Согласно M. Levin, человек представляет себя Другому даже больше, чем себе самому. 

Любовь невозможна без способности идеализировать и идентифицировать (J. Кristeva).

В мужских поэтических текстах подчеркивается именно нечто колдовское, необъяснимое, неподдающееся идентификации в женщине (С. Смирнов, Ю. Чистяков).

Согласно J. Kristeva, H. Arendt любовь подводит женщину к невротическому состоянию, способному саму речь женскую превратить в делир.

Любовь воспринимается как своеобразный оксюморон – омут, который засасывает, воспринимается как единственное счастье жизни в замечательном стихотворении З. Дырченко «Омут».

 

Потеря любви может быть явлена поэтом и как поиск Мари в бёдрах других женщин (А. Навроцкий «Маря из Пловдива»), и как величайшая драма (Н. Гуданец «Мы бродили по склону змеиной горы»).

Тело, согласно A.J.Greimas, чрезвычайно важно из–за его связи со страстью. Мотивы гедонизма особенно ярко воплощены в стихотворении «Мулатка» М. Мартышкина.

Одна из основных драм, подстерегающих любовь – потеря идентитета. T. Todorov описывает этот процесс так: Другой перестаёт быть объектом и становится субъектом. Этот процесс выражен в двух ступенях – 1) Другой как объект; 2) Другой как всё и я как ничто.
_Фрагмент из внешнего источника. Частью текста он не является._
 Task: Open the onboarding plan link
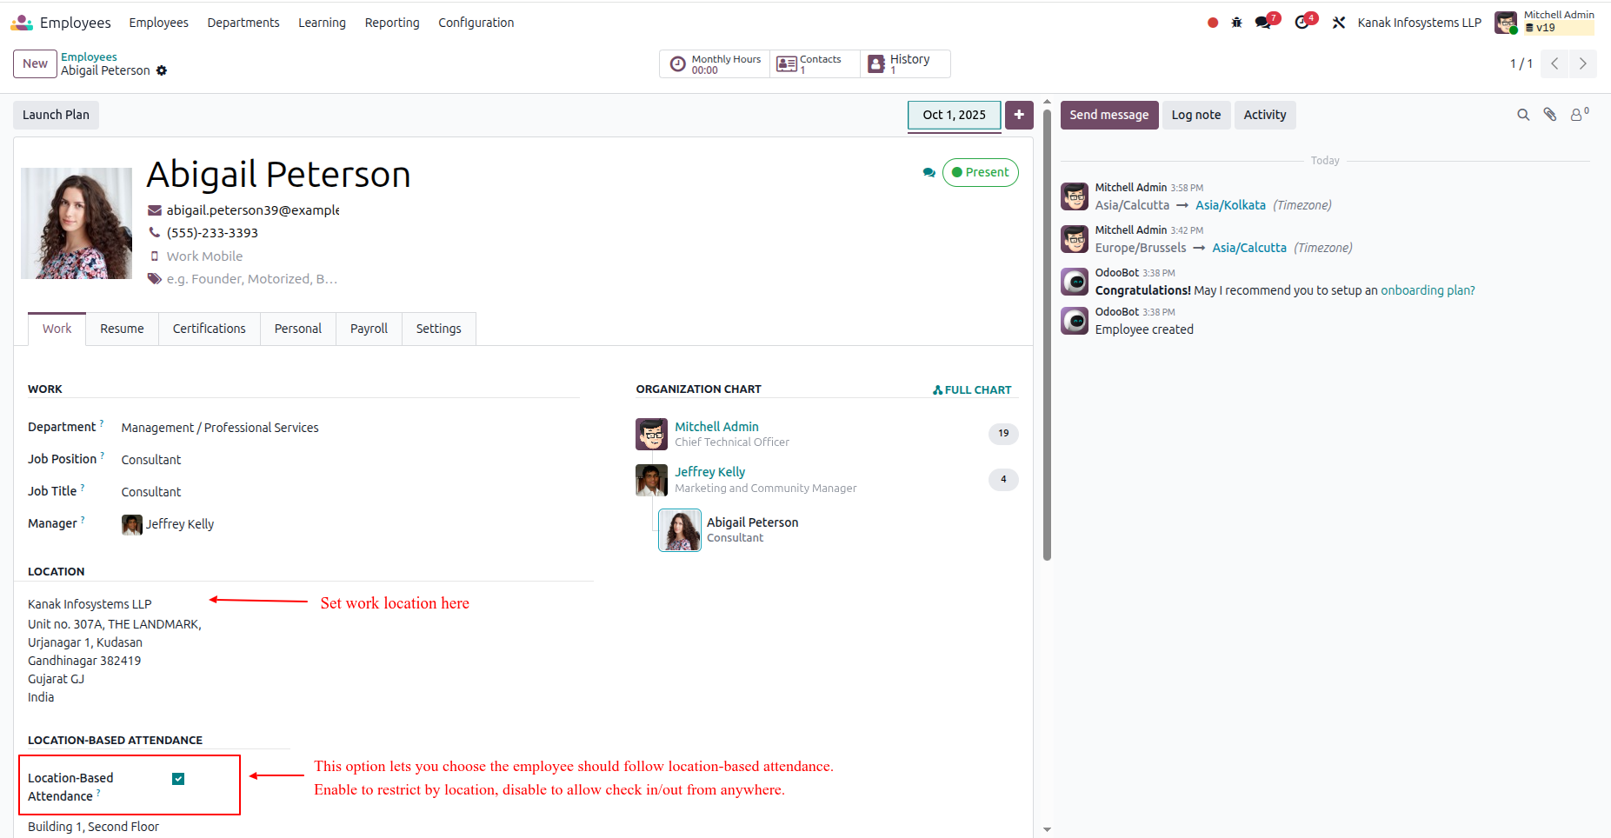(1428, 290)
Этот процесс отражен в стихотворении, чрезвычайно женственном, К. Тельяновой

 

Я – тень твоя.

Взлетишь – и я рядом,

Споткнёшься – и я упаду.

 

Bataile подчёркивает, что эротизм затрагивает тонкое «я», возможная потеря собственного идентитета разрушает и неосознанно связывается с ужасом смерти. Bataile говорит в этой связи об ужасе эротизма. О преодолении неизбежном этого ужаса, несмотря на страдание и страх. Без Agape (J Kristeva) эрос становится слепым импульсом на пути к деструкции, что блестяще отражено в произведении А. Мартынова «Cкрижали». Спасательный круг в рассуждениях о драматизме любви – ирония и автоирония, что блестяще явлено в строках А. Гершковича

 

И в тишине – среди могил и пьянок,

Сквозь злобу, ложь, бесчувствие и лень.

Без умысла, без страха, без обмана

Я Вам дарю себя на каждый день.

 

Ещё одна магистральная тема сборника – Россия.
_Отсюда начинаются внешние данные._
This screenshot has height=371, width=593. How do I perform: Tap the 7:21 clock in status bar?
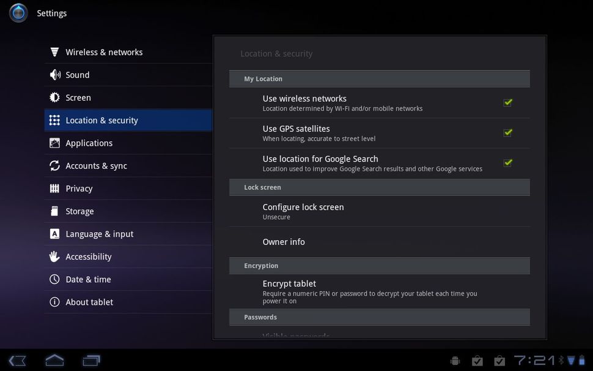tap(537, 360)
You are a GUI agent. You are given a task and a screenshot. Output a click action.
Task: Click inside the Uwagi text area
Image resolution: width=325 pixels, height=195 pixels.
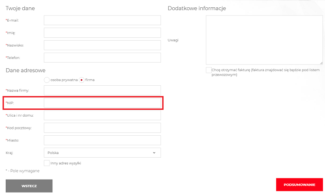click(x=264, y=40)
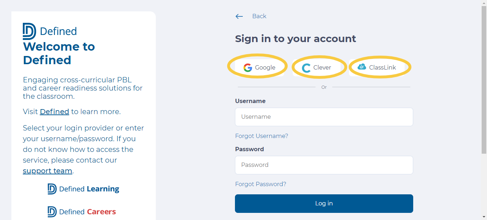487x220 pixels.
Task: Go back using the Back link
Action: pos(259,16)
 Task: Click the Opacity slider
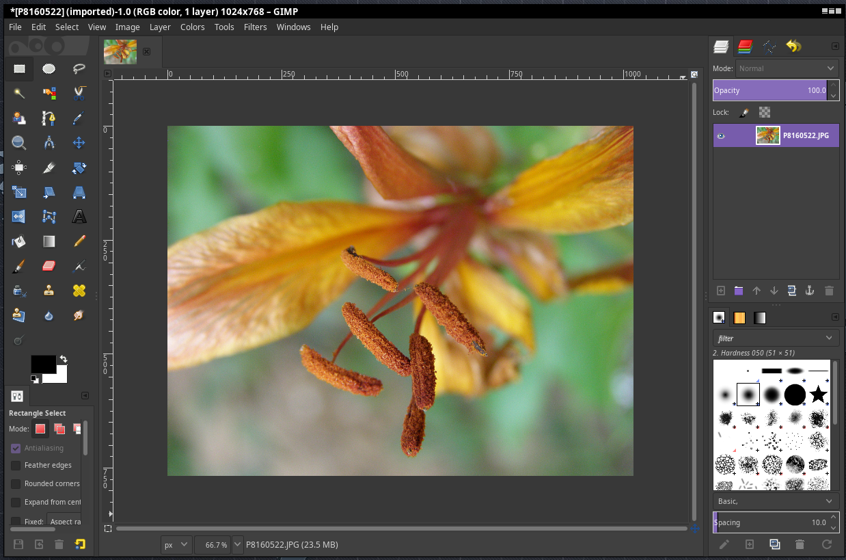pyautogui.click(x=769, y=90)
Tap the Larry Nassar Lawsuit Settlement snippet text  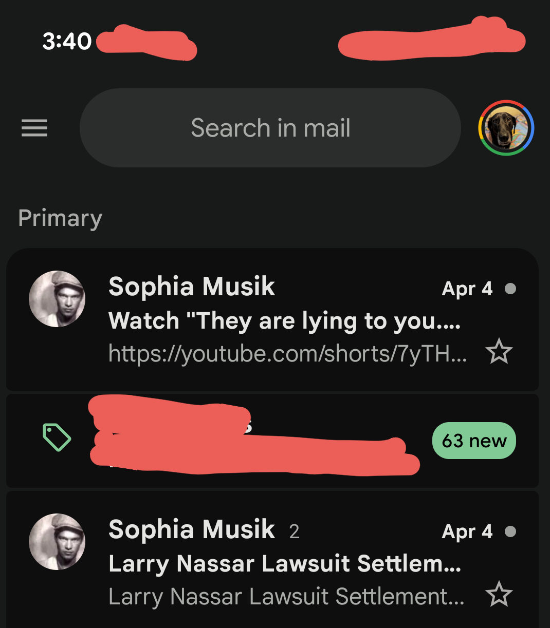coord(286,596)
Aporija – что делать и кто виноват. Согласно G. Сanguilhem, болезнь – это причина, благодаря которой исследуется сам организм, его норма, его гомеостаз. Болезнь – недостаток – это стимул для создания необходимой для здоровья нормы. Болезнь страны пульсирует на всём поэтическом пространстве сборника, настойчиво подводя адресатов дискурса к попытке решения вечных вопросов, наиболее ярко тема эта звучит в произведениях В. Хатюшина, С. Куняева. Язык, на котором говорят жители «Планеты поэтов», можно назвать транслингвистическим, в нём больше различий, чем сходств. Но ведь и апостолы говорили на языках своих родин в день Пятидесятницы. Различие субмиров на едином пространстве сборника обуславливает различие идиолектов. Что является в художественном творчестве большой ценностью, как известно. Согласно Bataile, поэзия – это ДРУГОЕ в системе, Это то, чего нельзя интегрировать, это – случайность, как крик и смех. Как человек с Павелецкого вокзала в стихотворении Н. Гуданца. Это стихотворение – редкое в сборнике, где говорится о будущем. Будущее трагично, как трагичен финал, как трагично "there is". И всё же после прочтения этого стихотворения, как и сборника в целом, ощущение трагизма бытия оставляет, оно побеждается другими чувствами – чувствами сострадания, сопричастности, соборности. И поэтому эта книга не только плюралистична, полифонична, современна, она еще и гуманна, ибо подводит исподволь не только к вечным вопросам, но и к вечным ценностям. Оттого и возникает чувство неизбывной благодарности всем людям, благодаря которым стала возможной эта книга – «Планета поэтов–4», в серии «Библиотека "МАПП"», Рига, 2009.